* TASK TO CARRY OUT: Among the entries below, find each line holding "computer" and return it.

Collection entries
'''

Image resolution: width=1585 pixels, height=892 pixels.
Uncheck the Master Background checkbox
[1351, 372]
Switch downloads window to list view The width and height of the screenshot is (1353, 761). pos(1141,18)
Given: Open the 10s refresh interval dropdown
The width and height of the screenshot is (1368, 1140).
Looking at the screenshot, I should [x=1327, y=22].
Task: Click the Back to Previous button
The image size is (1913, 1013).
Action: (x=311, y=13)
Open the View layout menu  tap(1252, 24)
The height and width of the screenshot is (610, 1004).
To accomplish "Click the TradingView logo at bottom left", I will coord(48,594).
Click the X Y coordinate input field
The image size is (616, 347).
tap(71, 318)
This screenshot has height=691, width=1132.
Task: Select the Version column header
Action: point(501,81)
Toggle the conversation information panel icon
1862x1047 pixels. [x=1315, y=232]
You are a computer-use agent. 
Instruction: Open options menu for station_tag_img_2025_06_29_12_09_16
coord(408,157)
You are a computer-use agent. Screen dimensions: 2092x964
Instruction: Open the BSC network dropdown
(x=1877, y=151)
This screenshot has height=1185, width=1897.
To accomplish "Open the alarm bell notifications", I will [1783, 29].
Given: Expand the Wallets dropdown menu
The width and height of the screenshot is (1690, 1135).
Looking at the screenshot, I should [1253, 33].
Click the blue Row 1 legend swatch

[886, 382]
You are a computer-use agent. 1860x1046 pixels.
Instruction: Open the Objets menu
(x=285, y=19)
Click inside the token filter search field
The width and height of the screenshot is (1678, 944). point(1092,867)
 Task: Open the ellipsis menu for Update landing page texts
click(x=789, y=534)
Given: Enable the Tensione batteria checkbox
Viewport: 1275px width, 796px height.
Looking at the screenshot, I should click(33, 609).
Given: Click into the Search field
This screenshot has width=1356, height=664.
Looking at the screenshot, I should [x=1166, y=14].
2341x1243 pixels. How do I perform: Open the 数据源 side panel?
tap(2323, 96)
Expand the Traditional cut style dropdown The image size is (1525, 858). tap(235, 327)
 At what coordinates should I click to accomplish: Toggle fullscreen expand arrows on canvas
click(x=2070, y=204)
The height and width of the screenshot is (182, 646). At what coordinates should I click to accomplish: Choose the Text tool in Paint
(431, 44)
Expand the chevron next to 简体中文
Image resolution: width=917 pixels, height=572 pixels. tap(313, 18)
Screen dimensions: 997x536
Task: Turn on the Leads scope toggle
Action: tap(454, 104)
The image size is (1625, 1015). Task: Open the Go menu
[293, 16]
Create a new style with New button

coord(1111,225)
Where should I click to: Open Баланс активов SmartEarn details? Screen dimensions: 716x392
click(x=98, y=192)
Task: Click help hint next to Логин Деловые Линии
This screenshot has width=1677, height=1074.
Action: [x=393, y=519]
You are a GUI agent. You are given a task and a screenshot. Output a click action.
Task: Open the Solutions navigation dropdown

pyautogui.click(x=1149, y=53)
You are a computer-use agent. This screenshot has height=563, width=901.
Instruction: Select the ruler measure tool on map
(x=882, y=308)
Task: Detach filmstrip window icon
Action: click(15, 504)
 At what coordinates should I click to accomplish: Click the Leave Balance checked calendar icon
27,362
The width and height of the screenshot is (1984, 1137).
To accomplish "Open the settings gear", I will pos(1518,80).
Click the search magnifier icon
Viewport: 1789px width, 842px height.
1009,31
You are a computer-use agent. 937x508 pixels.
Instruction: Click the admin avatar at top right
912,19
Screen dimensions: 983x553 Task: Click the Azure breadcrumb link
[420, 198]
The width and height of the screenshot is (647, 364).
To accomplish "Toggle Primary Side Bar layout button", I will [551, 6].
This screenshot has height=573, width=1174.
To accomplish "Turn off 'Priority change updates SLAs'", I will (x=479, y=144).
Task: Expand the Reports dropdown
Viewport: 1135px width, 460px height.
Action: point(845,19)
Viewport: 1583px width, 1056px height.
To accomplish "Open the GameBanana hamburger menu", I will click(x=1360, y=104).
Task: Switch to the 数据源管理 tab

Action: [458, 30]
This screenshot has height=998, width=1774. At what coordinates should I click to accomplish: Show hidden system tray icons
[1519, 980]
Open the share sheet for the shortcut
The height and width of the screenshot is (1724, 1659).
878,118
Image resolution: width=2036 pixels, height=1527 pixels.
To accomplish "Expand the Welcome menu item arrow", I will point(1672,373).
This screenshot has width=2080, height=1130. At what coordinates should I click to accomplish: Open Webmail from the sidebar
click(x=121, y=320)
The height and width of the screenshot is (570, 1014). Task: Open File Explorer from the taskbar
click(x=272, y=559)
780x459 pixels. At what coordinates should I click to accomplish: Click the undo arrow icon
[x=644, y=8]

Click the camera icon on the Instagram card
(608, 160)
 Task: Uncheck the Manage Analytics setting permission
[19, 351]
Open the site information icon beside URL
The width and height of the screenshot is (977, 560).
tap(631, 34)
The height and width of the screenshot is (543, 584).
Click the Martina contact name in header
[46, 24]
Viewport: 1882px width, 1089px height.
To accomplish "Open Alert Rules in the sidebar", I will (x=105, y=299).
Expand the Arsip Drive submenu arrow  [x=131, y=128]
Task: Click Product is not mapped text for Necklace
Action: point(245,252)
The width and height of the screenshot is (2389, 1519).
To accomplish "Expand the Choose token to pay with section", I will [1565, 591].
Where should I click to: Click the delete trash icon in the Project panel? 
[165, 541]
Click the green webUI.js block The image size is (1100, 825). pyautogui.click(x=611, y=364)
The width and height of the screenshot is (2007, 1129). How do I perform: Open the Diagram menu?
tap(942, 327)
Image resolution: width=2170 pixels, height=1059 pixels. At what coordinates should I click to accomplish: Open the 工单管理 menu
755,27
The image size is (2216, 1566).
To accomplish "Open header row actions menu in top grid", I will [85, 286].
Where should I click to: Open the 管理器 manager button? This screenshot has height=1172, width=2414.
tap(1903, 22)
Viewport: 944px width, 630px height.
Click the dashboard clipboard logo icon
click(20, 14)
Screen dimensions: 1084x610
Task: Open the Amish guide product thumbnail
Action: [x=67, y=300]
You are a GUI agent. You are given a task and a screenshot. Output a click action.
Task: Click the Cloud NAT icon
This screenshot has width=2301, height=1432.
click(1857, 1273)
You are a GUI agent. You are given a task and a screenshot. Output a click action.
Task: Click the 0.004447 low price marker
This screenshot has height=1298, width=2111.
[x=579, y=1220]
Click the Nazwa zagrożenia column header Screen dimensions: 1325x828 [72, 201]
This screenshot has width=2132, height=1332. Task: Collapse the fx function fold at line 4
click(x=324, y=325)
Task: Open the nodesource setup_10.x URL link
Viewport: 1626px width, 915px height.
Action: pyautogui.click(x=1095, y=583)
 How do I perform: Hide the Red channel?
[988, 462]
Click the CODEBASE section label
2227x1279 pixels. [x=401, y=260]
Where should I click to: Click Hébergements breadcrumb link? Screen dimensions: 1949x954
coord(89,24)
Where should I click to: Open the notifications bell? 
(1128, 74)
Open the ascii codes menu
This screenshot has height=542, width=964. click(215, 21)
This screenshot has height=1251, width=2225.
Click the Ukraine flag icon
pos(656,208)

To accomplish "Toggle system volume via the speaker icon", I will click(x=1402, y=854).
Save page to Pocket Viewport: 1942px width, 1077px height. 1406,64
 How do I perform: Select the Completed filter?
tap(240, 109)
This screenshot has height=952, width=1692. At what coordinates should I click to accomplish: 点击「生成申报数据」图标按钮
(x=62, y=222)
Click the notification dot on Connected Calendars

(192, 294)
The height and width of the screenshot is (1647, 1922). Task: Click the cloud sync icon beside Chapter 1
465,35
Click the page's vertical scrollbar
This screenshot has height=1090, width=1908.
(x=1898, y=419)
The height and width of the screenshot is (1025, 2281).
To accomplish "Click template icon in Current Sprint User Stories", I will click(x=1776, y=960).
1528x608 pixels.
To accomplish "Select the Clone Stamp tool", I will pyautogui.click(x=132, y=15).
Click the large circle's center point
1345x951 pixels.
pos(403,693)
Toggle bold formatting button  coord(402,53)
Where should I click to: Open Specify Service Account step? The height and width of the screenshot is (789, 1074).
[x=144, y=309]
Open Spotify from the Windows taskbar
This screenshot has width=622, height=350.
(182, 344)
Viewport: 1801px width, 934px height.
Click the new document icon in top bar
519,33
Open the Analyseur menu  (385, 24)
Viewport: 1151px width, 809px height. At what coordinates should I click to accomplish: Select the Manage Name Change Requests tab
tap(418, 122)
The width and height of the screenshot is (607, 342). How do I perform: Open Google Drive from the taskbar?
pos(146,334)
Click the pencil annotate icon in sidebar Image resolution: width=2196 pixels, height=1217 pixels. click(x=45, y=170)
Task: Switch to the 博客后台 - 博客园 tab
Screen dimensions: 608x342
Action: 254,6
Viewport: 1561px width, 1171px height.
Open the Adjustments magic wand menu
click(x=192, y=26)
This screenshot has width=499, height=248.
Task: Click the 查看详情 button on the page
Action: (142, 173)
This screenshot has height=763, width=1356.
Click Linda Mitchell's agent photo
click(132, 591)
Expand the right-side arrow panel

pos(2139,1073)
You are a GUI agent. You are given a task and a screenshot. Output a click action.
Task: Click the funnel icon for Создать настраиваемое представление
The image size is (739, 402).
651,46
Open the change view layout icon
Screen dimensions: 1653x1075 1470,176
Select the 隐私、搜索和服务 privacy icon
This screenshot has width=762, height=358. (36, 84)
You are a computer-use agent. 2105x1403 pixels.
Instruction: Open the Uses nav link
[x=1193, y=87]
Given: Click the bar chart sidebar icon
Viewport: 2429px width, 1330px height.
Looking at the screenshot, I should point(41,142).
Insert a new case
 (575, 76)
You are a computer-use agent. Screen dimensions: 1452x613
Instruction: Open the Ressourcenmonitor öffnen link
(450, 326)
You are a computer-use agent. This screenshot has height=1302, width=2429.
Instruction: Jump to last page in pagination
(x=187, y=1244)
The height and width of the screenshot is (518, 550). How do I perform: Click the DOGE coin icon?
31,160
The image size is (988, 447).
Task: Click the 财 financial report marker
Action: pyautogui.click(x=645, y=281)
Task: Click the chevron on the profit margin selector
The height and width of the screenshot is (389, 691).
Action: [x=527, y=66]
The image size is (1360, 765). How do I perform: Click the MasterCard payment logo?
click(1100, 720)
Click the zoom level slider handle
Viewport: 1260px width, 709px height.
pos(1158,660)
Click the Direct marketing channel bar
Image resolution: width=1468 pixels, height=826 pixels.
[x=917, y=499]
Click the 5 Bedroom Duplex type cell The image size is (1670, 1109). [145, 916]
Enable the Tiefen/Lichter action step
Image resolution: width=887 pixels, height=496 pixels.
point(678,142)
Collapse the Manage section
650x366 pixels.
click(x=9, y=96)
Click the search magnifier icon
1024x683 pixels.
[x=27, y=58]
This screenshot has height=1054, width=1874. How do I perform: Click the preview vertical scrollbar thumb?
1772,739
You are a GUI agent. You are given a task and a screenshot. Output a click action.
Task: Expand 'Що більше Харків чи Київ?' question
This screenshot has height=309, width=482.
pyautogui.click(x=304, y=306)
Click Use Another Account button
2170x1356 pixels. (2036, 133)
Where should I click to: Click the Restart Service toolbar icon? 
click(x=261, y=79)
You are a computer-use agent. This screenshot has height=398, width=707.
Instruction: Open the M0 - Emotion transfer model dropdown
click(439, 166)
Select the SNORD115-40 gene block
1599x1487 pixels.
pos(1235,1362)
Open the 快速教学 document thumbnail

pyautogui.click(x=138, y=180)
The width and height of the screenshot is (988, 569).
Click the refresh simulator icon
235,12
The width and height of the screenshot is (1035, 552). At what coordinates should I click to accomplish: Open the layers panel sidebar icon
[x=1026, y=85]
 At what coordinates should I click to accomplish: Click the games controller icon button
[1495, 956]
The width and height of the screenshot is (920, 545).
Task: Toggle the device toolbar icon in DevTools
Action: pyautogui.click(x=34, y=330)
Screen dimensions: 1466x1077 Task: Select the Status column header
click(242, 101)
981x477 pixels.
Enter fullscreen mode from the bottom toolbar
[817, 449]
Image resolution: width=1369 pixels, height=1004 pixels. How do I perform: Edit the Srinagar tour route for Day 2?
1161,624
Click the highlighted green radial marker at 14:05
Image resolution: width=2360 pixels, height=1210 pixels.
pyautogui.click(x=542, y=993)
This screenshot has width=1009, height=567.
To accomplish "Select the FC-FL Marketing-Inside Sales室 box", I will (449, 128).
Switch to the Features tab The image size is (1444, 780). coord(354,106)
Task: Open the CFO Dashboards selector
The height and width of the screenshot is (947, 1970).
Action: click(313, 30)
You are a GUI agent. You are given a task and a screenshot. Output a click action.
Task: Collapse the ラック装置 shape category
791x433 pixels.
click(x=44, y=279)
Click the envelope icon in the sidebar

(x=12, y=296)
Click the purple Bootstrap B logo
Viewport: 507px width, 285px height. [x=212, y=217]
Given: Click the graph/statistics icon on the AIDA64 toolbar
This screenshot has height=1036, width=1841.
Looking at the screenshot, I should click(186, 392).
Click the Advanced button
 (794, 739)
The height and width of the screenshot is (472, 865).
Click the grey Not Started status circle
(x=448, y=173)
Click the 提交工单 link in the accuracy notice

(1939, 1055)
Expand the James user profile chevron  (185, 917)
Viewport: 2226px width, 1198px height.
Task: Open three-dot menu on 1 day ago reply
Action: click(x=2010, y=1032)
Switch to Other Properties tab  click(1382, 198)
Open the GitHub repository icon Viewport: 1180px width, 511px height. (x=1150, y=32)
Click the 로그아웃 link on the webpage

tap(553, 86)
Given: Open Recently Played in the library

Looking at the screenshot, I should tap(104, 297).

'''

* REPLY TO THE TASK:
You are a computer-use agent. 
You are a computer-use agent. Screen dimensions: 2092x964
You are a computer-use agent. 1860x1046 pixels.
You are a computer-use agent. This screenshot has height=563, width=901.
You are a computer-use agent. 937x508 pixels.
You are a computer-use agent. 2105x1403 pixels.
You are a computer-use agent. Screen dimensions: 1452x613
You are a computer-use agent. This screenshot has height=1302, width=2429.
You are a computer-use agent. This screenshot has height=398, width=707.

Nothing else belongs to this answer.